In the listing below, a line holding "organization (210, 362)" and a line holding "Facebook (325, 803)" mark the range. Retype both exactly, with all lines between them.

** DATA FOR THE TASK **
-=-=-
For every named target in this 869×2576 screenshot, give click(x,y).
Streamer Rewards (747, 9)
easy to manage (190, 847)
-=-=-
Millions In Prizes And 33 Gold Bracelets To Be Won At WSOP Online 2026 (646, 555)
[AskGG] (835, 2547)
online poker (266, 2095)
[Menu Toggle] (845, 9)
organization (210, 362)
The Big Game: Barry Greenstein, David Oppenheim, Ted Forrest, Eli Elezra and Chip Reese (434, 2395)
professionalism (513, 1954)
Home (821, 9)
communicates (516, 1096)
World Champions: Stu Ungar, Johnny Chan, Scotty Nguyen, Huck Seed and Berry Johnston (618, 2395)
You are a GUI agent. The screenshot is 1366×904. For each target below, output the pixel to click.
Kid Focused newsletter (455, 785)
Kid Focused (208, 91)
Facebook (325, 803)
-=-=-
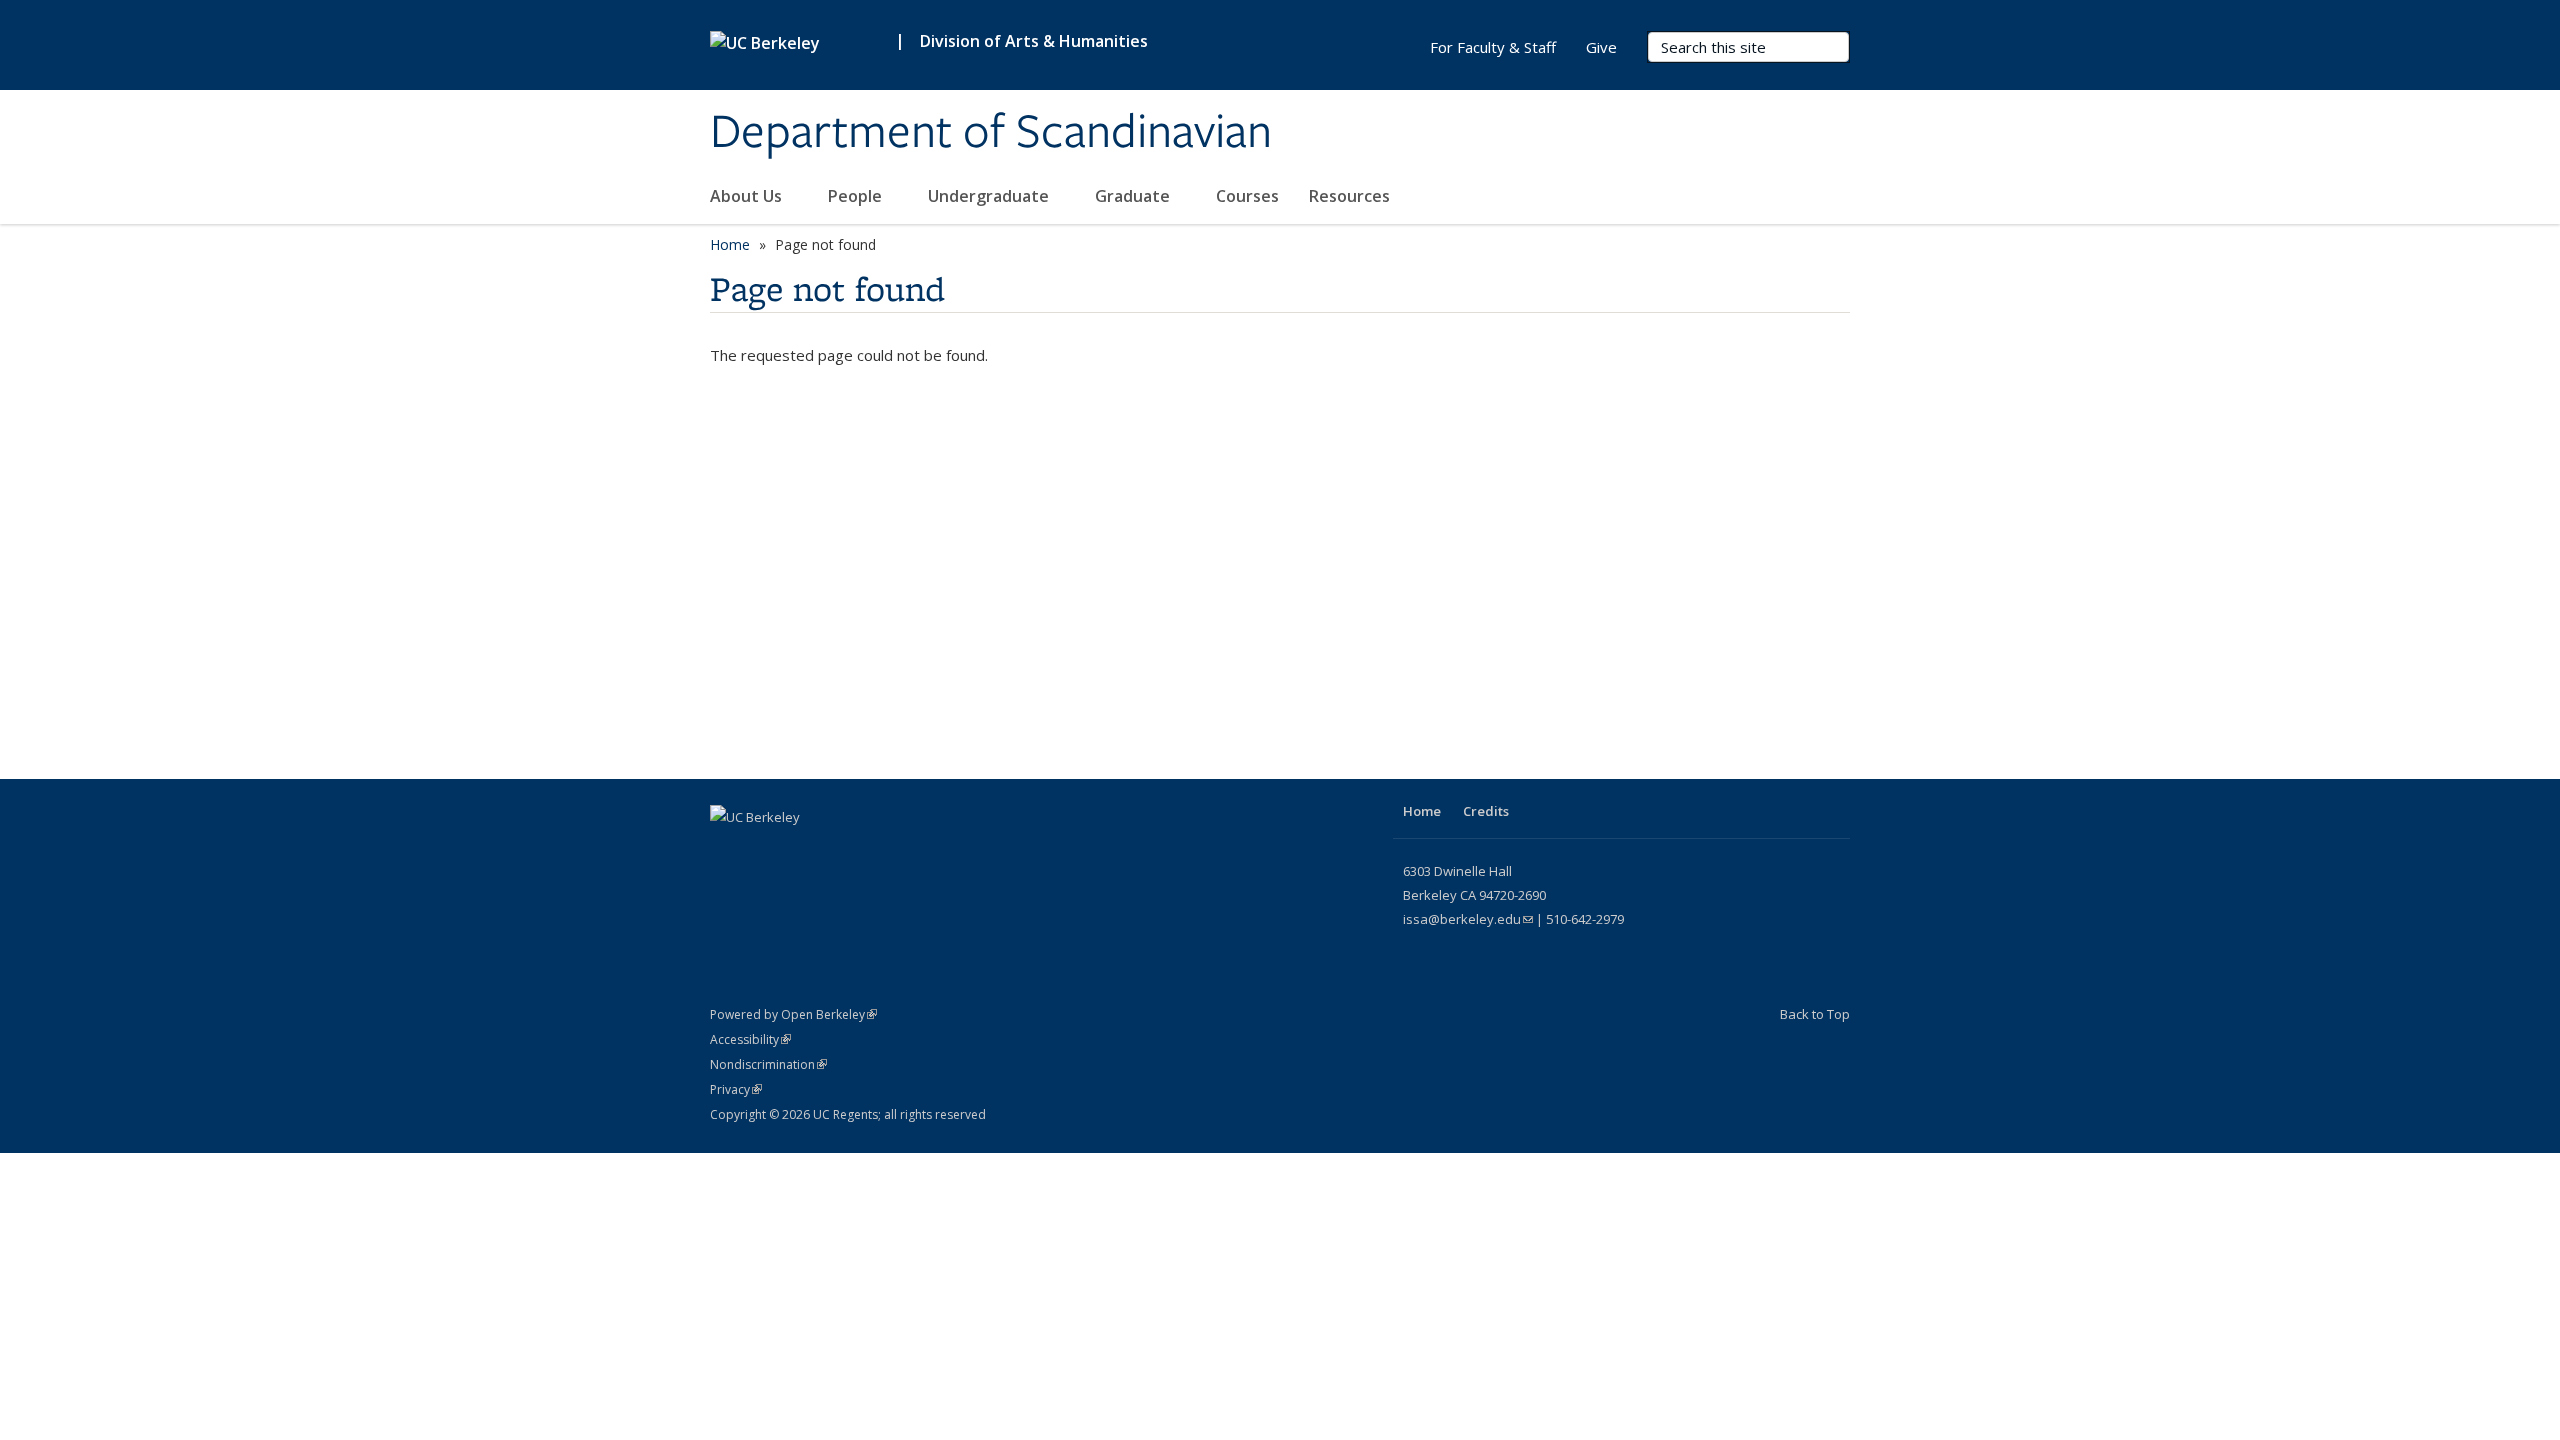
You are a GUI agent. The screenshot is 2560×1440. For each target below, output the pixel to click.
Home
-=-=-
** TASK RESULT **
organization (210, 362)
The Big Game: Barry Greenstein, David Oppenheim, Ted Forrest, Eli Elezra and Chip Reese (434, 2395)
professionalism (513, 1954)
Home (821, 9)
communicates (516, 1096)
World Champions: Stu Ungar, Johnny Chan, Scotty Nguyen, Huck Seed and Berry Johnston (618, 2395)
You are a GUI agent. The screenshot is 1366×904. For each target below, output the pixel to click.
Kid Focused newsletter (455, 785)
Kid Focused (208, 91)
Facebook (325, 803)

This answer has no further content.